Analis valas senior DBS Singapore Philip Wee mengatakan meskipun masih ada volatilitas yang tersisa di pasar saat ini, tekanan terburuk terhadap mata uang di Asia diperkirakan mereda.
“Data inflasi AS menegaskan asumsi kami terhadap dolar untuk mengembalikan keuntungan terhadap mata uang Asia mulai kuartal ini hingga sisa tahun ini,” kata Philip, dikutip dari Bloomberg pada Kamis (11/8/2022).
Sementara itu, pelemahan dolar diperkirakan mengurangi tekanan pada bank sentral Asia untuk menaikkan suku bunga dan mendorong pertumbuhan ekonomi regional di tengah risiko resesi di AS dan negara maju lainnya.
Baca Juga
Optimisme aset negara berkembang di Asia telah meningkat dalam beberapa bulan terakhir, sebagaimana dibuktikan oleh arus masuk modal asing atau capital inflow.
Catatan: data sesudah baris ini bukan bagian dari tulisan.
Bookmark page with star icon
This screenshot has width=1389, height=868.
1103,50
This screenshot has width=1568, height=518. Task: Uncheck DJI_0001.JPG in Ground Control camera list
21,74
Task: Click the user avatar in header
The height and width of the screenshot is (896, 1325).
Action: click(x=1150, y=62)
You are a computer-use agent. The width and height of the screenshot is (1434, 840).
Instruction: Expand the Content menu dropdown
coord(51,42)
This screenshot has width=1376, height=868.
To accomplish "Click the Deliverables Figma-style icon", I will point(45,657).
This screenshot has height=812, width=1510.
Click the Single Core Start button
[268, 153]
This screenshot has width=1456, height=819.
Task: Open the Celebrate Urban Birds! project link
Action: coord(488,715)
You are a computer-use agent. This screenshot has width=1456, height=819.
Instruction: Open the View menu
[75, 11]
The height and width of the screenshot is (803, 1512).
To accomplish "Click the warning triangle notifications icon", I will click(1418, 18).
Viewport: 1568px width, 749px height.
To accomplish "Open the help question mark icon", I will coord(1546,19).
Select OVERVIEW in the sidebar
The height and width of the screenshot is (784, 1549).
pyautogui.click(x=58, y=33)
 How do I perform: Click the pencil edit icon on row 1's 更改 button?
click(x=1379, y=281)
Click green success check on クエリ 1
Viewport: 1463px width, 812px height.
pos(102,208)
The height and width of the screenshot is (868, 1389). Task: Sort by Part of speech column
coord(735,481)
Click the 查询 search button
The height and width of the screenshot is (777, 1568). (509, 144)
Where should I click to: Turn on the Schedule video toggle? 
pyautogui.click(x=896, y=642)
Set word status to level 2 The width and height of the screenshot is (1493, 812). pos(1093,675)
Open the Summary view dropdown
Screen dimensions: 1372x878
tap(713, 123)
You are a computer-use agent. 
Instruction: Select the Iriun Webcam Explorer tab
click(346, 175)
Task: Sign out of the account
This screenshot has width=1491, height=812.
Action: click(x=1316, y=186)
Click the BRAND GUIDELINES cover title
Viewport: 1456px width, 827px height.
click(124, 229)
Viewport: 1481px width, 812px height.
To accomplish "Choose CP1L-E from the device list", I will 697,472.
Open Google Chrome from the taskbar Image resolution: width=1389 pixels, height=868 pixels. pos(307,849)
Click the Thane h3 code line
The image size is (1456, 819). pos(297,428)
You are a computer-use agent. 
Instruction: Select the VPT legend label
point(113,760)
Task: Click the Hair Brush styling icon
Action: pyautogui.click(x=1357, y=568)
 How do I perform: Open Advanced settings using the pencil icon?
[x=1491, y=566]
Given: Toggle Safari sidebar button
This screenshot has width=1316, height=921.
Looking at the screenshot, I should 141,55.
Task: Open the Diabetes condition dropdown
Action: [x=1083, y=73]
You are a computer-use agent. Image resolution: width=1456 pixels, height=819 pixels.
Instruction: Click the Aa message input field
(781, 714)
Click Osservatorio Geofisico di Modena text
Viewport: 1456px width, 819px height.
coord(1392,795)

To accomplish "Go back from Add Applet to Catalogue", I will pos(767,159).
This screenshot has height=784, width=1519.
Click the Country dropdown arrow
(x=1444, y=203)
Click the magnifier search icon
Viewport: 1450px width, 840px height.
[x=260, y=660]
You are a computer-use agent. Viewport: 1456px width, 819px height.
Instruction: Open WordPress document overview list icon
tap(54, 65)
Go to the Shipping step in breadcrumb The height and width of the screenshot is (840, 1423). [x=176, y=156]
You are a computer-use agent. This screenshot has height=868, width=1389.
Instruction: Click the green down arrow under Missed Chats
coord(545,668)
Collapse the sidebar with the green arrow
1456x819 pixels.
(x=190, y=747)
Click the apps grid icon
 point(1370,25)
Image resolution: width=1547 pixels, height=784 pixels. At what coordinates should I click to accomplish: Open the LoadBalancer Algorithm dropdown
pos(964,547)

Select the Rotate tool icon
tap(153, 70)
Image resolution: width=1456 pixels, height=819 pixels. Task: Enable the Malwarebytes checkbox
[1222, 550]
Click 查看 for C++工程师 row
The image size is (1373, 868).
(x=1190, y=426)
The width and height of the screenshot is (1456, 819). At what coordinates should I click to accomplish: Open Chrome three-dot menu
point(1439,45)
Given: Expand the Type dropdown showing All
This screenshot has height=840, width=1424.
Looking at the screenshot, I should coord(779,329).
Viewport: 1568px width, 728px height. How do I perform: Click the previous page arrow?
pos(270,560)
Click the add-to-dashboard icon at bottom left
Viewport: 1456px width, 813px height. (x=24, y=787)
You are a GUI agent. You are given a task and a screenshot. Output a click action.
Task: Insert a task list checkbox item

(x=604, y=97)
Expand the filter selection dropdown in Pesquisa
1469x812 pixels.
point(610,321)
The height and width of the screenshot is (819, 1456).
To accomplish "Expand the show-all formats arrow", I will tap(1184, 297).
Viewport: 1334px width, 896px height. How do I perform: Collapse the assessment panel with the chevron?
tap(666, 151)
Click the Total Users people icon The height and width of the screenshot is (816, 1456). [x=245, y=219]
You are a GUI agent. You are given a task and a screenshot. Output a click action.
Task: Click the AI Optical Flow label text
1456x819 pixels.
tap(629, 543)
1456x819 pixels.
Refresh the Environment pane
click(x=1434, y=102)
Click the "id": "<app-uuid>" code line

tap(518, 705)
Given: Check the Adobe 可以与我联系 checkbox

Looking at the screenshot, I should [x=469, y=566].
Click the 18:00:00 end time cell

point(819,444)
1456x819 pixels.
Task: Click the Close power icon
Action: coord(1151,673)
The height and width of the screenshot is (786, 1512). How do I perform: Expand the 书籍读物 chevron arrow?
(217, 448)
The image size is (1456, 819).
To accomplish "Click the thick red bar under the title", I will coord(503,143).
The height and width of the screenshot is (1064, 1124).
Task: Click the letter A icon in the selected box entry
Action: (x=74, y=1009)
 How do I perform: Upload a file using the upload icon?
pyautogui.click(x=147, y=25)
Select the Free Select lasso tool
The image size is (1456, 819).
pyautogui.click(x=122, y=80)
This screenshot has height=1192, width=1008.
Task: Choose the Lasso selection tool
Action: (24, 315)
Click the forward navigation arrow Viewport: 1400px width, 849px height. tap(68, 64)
Bulan ini saja, investor global telah membeli bersih saham India senilai US$2,06 miliar dan US$1,25 miliar di Korea Selatan.
Sebelumnya, Departemen Tenaga Kerja AS mencatat indeks harga konsumen (CPI) AS naik 8,7 persen pada Juli 2022 dari periode yang sama tahun sebelumnya (yoy). Angka inflasi AS ini lebih rendah dari bulan Juni 2022 yang mencapai level tertinggi sejak 1981 di 9,1 persen.